Son caras de una misma moneda de un sistema viciado. Son los dos rostros de Jano de un sistema mórbido. Puedes optar por la corrosión de la conformidad, o morir desangrado en una calle como murió Javier o como murió Miroslava, pero al final son caras de la misma moneda. Es un sistema en donde el gran perdedor es siempre el periodista de a pie, el reportero de trinchera, que es finalmente al que trato de reflejar como personaje con todas sus contradicciones. Porque en Vientos de Santa Ana no hay buenos. También los reporteros no somos héroes. Hemos sido muy cabrones. Somos pícaros, somos socarrones. Somos individualistas, egocéntricos, a menudo muy poco solidarios. No hay solidaridad entre periodistas de México. Y ya no digamos, entre los periodistas y las empresas periodísticas.
Yo quiero ver cuándo un gran medio, por los asesinatos de periodistas, diga: “Yo en este momento renuncio a la publicidad oficial, yo dejo de recibir publicidad del gobierno federal hasta que no se aclaren y no se procesen a los asesinos de Javier Valdez y de Miroslava”. O de los seis periodistas más que han muerto en 2017. ¿Cuándo ha habido un pronunciamiento más allá de la intimidad? Inclusive, vemos y es algo que reflejo también en Vientos de Santa Ana, cómo los empresarios del periodismo, y les llamo empresarios porque normalmente los dueños de los periódicos no son periodistas, buscan lucrar con sus muertos. Es a toda madre ir a un congreso en Cartagena o en Boston, a Reporteros Sin Fronteras, a la Fundación por el Periodismo y pararte el cuello con que tu periódico tiene un mártir.

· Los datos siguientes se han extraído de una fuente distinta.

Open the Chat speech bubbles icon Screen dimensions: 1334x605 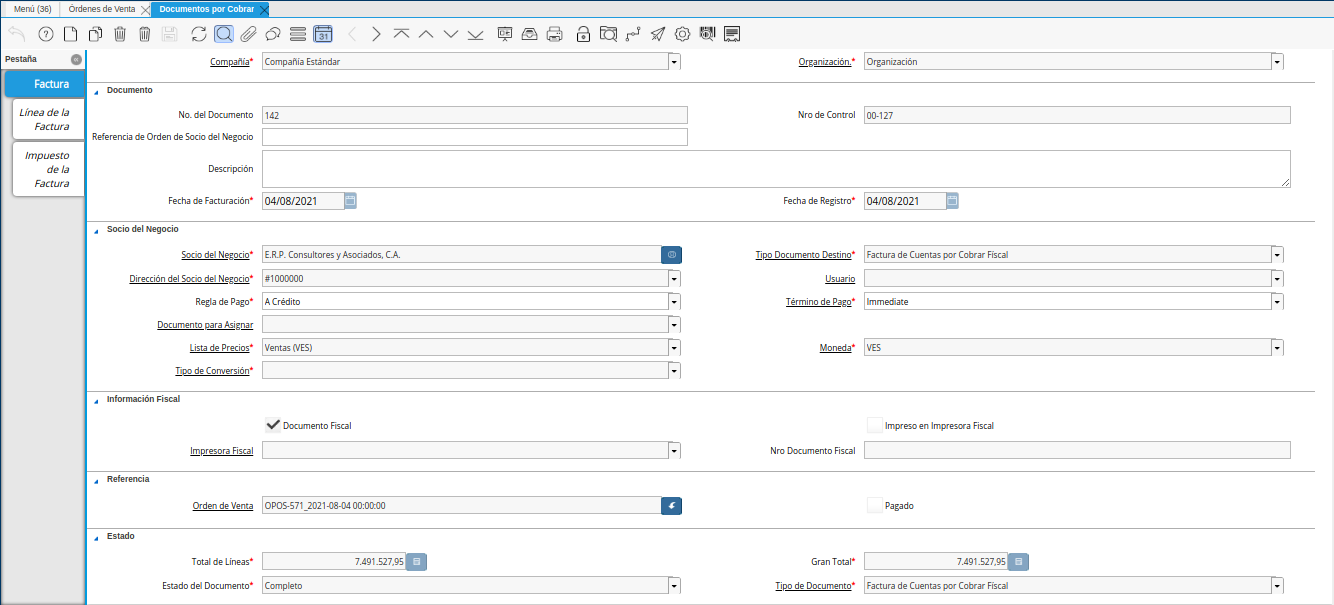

Pero yo le pregunto a ese empresario, ¿cuándo le aumentaste el sueldo que no era mucho más del mínimo? ¿Le pusiste protección, le ofreciste facilidades para irse a otra parte? Lo mandaste al matadero como carne de cañón. Y sus notas periodísticamente fuertes sobre el narco, pues claro que te vendían ejemplares. Se beneficiaron de su trabajo, pero no le dieron ningún apoyo. Son la misma cosa, porque las empresas son cómplices de esto. La falta de solidaridad entre periodistas también es cómplice y creo que el gran perdedor es el reportero. Condenado a ganar mal, condenado a trabajar para intereses, generalmente entre dos fuegos, entre la espada y la pared, y con demasiadas mañas para poder sobrevivir.

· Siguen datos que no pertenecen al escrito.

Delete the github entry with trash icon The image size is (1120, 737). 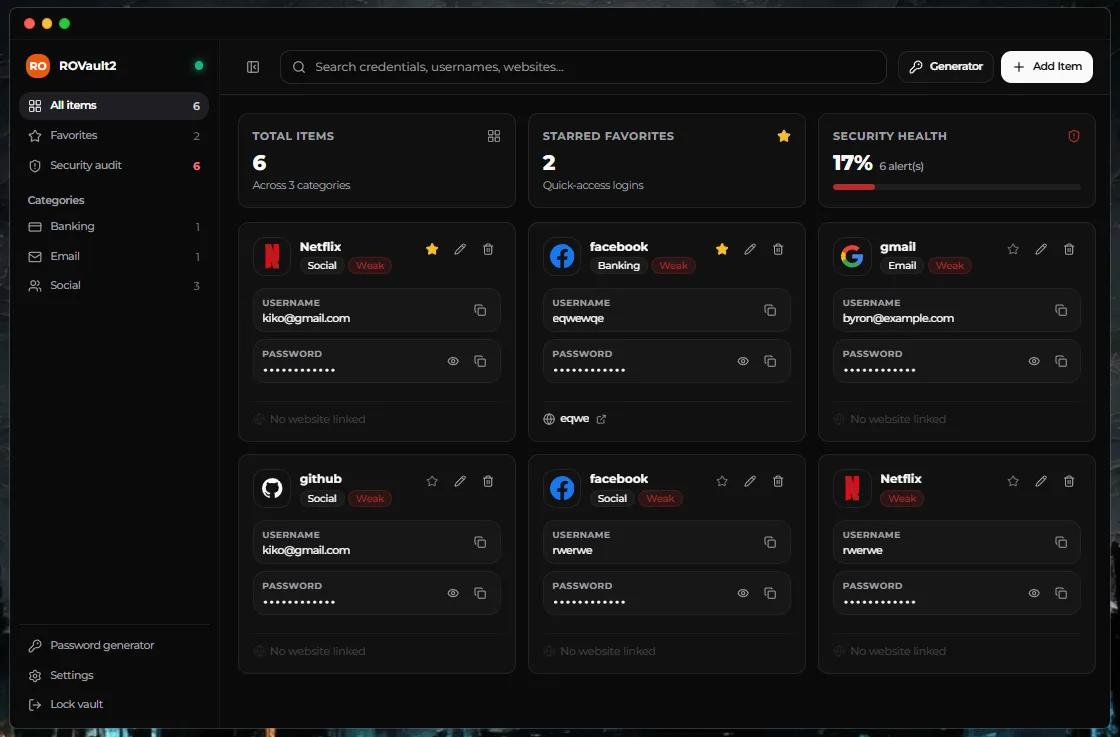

Muchas gracias, Daniel, por tu visión bicéfala de los dos frentes. Aunque ya hayas matado a tu periodista…
No, a lo mejor revive, cabrón. No descarto que reviva. A veces me prendo mucho y en el fondo creo que ser reportero es una enfermedad incurable; a lo mejor es como esas enfermedades que se pueden controlar, pero que nunca las eliminan de tu organismo y en cualquier momento rebrotan.
Estás en remisión de periodismo.
Sí, pero ahora estoy muy prendido con la literatura, pero todo lo que está pasando alrededor me puede mucho. No soy indiferente. A veces quiero volver a la calle.
Daniel Salinas Basave (Monterrey, 1974). Periodista, narrador y ensayista. Autor, entre otras obras, de La liturgia del Tigre Blanco (2012); Dispárenme como a Blancornelas (2016), la novela Vientos de Santa Ana (2016) y Días de whisky malo, editado por la Universidad Autónoma de Nuevo León. Ha ganado numerosos premios, entre los que destacan el Certamen Internacional Sor Juana Inés de la Cruz, el premio Gilberto Owen de cuento y el José Revueltas de ensayo.